The use of graphite powder covers almost all fields of […]
The use of graphite powder covers almost all fields of industry, and is a necessity and consumable in the industrial field. The reason why graphite powder can cover the entire industrial field is inseparable from the superior performance of graphite powder. Of course, graphite powder is in various fields. The performance used is also different. According to its performance, processing technology, application fields, specifications, etc., graphite powder can be divided into several types, and ultrafine graphite powder is one of them.
When I first came into contact with and knew, the ultra-fine graphite powder thought that the ultra-fine graphite powder is the graphite powder with relatively fine particle size in the graphite powder product. With the deep understanding and learning of the graphite powder, I know the ultra-fine graphite powder and The fundamental difference between other graphite powders is the different processing techniques. Ultrafine graphite powder is also made of natural flake graphite or flake graphite powder, which can also be called scale superfine graphite powder.
Ultrafine graphite powder has the same specifications as other graphite powder products. The specifications of ultrafine graphite powder are also 100 mesh, 200 mesh, 325 mesh, 400 mesh, 600 mesh, 800 mesh, 1200 mesh, 3500 mesh. 6000 mesh, 8000 mesh, etc. The advantage of Huatai Graphite's ultrafine graphite powder lies in its different production processes. Huatai Graphite is pulverized by a self-developed jet mill. Compared with traditional mills, the pulverization effect is better, the ultra-fine graphite powder particles are uniform, and the ultra-fine graphite powder is also used more widely than other graphite powders of the same specification. . And the graphite tube is used as the resistance heating element, and the temperature is rapidly increased after energization, so that the sample reaches the atomization purpose.
It consists of a heating power supply, a protective gas control system and a graphite tubular furnace. An external power source is applied to both ends of the graphite tube to supply the atomizer energy, and the current is generated through the graphite tube to a temperature of up to 3000 ° C, so that the element to be placed in the graphite tube is measured. It becomes the ground state atomic vapor. The protective gas control system controls the shielding gas. The instrument starts, the protective gas Ar flows, and the air is burned, and the Ar gas flow is cut off. The Ar gas in the outer gas path flows along the outer wall of the graphite tube to protect the graphite tube. Not ablated, the internal Ar gas from the tube two
The end flows to the center of the tube and flows out of the central hole of the tube to effectively remove the matrix vapor generated during the drying and ashing process while protecting the atom that has been atomized from oxidation.

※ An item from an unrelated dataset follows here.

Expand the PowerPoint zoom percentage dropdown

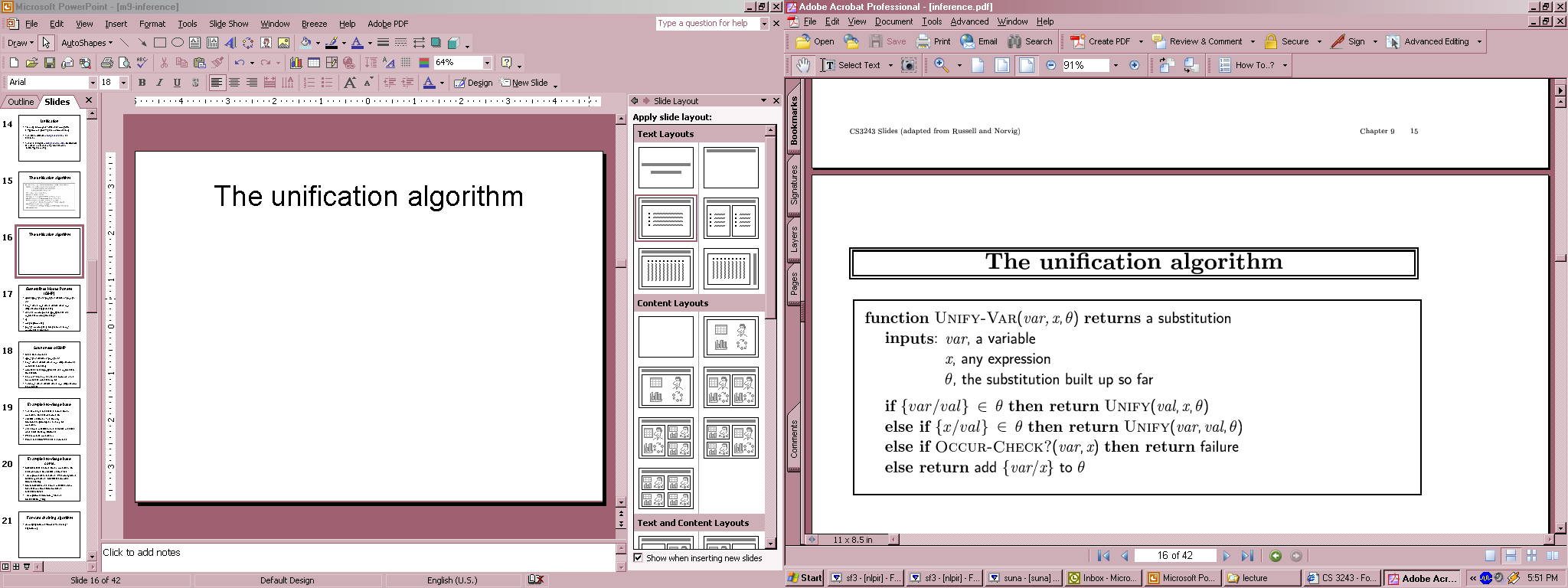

In the atomization stage, the aeration is stopped to prolong the average residence time of the atoms in the absorption zone to avoid dilution of the atomic vapor. In the graphite furnace atomization system, the flame is replaced by an electrically heated graphite tube placed under an argon atmosphere. Argon prevents the graphite tube from rapidly oxidizing at high temperatures and removes matrix components and other interfering substances from the optical path during the drying and ashing stages. A small amount of sample (1 to 70 mL, usually around 20 mL) is added to the heat. The pyrolytic coating on the graphite tube can effectively prevent the oxidation of the graphite tube, thereby prolonging the service life of the graphite tube. At the same time, the coating can also prevent the sample from invading the graphite tube to improve sensitivity and repeatability.
The graphite tube is heated by current, and the current is controlled by a programmable control circuit, so that the sample in the graphite tube can be heated in a series of heating steps during heating to remove the solvent and most of the matrix components and then atomize the sample. The free state of the ground state is generated. The decomposition of the molecule depends on the atomization temperature, the heating rate and the environment around the wall of the hot graphite tube.